CRED: A Deep Residual Network of Convolutional and Recurrent Units for Earthquake Signal Detection (1810.01965v1)

Abstract: Earthquake signal detection is at the core of observational seismology. A good detection algorithm should be sensitive to small and weak events with a variety of waveform shapes, robust to background noise and non-earthquake signals, and efficient for processing large data volumes. Here, we introduce the Cnn-Rnn Earthquake Detector (CRED), a detector based on deep neural networks. The network uses a combination of convolutional layers and bi-directional long-short-term memory units in a residual structure. It learns the time-frequency characteristics of the dominant phases in an earthquake signal from three component data recorded on a single station. We train the network using 500,000 seismograms (250k associated with tectonic earthquakes and 250k identified as noise) recorded in Northern California and tested it with an F-score of 99.95. The robustness of the trained model with respect to the noise level and non-earthquake signals is shown by applying it to a set of semi-synthetic signals. The model is applied to one month of continuous data recorded at Central Arkansas to demonstrate its efficiency, generalization, and sensitivity. Our model is able to detect more than 700 microearthquakes as small as -1.3 ML induced during hydraulic fracturing far away than the training region. The performance of the model is compared with STA/LTA, template matching, and FAST algorithms. Our results indicate an efficient and reliable performance of CRED. This framework holds great promise in lowering the detection threshold while minimizing false positive detection rates.

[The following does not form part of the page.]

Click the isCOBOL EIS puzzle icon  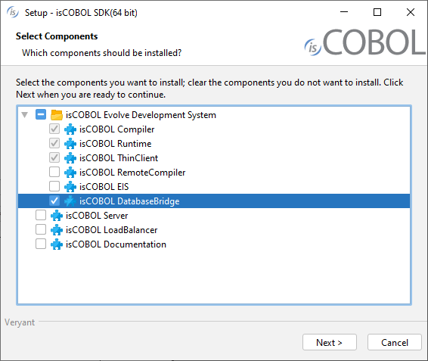70,187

• The paper presents CRED, a hybrid deep residual network combining CNNs and bi-directional LSTMs to enhance earthquake signal detection accuracy.
• It uses a dataset of 500,000 seismograms from Northern California and achieves a 99.95% F-score, outperforming traditional methods like STA/LTA and template matching.
• CRED's robust performance across varying noise levels and geographical regions demonstrates its potential for real-time seismic monitoring and hazard mitigation.

Advanced Earthquake Signal Detection with Deep Residual Networks

The seismic community faces the ongoing challenge of efficiently processing the vast amounts of data generated annually. The paper "CRED: A Deep Residual Network of Convolutional and Recurrent Units for Earthquake Signal Detection" introduces an innovative approach in this regard, offering an advanced method for detecting earthquake signals using a deep neural network. The proposed method, the Cnn-Rnn Earthquake Detector (CRED), aims to address the fundamental issues of sensitivity, robustness, and efficiency in earthquake signal detection by utilizing a combination of convolutional and recurrent units within a residual learning framework.

Methodology

CRED employs a hybrid architecture that integrates convolutional neural networks (CNNs) and recurrent neural networks (RNNs), specifically bi-directional long short-term memory (LSTM) units. The network is designed to learn the time-frequency characteristics of earthquake signals from three-component seismograms. The combination of CNNs and LSTM units allows CRED to efficiently handle both spatial and sequential data features. The CNN layers are utilized for initial feature extraction, significantly reducing the need for extensive feature engineering and preprocessing. The RNN component, specifically the bi-directional LSTMs, facilitates learning temporal patterns and relationships within waveform sequences, while the residual learning framework allows for the construction of deeper networks by simplifying optimization through residual mappings.

Results

The authors trained CRED using a dataset of 500,000 seismograms from Northern California, comprising an equal number of tectonic earthquake signals and noise samples. The network demonstrated impressive accuracy with an F-score of 99.95% during testing. Furthermore, the model was evaluated on semi-synthetic data to assess its robustness across varying noise levels, and it confirmed CRED's superior performance compared to STA/LTA and template matching algorithms. The paper also employed CRED in a different geographical region, Central Arkansas, which highlighted its generalization capabilities as it successfully detected over 700 microearthquakes, including some below magnitude -1.3 ML.

Implications and Future Research

The findings suggest that CRED is a highly promising tool for seismologists, offering significant improvements in sensitivity and efficiency over existing methods. The ability to effectively detect low-magnitude events with minimal false positives has important implications for real-time seismic monitoring and hazard mitigation, particularly in regions susceptible to induced seismicity. The residual learning framework paves the way for future work to incorporate even deeper architectures without the risk of degradation in detection performance.

The generalization ability demonstrated by CRED when applied to data from a different region underscores the potential for broad applicability in diverse seismic settings. Moreover, future efforts could focus on using a more extensive and varied dataset to enhance the generalization and accuracy further. The research could also explore recursive network approaches for dynamic model updating, which would be particularly beneficial in operational settings for real-time earthquake monitoring.

In conclusion, the development of CRED marks a critical step forward in the application of deep learning models to seismology, translating into practical advancements for earthquake detection. The flexibility of this architecture indicates potential scalability and adaptability, offering a robust tool for seismic data analysis in both research and practical applications.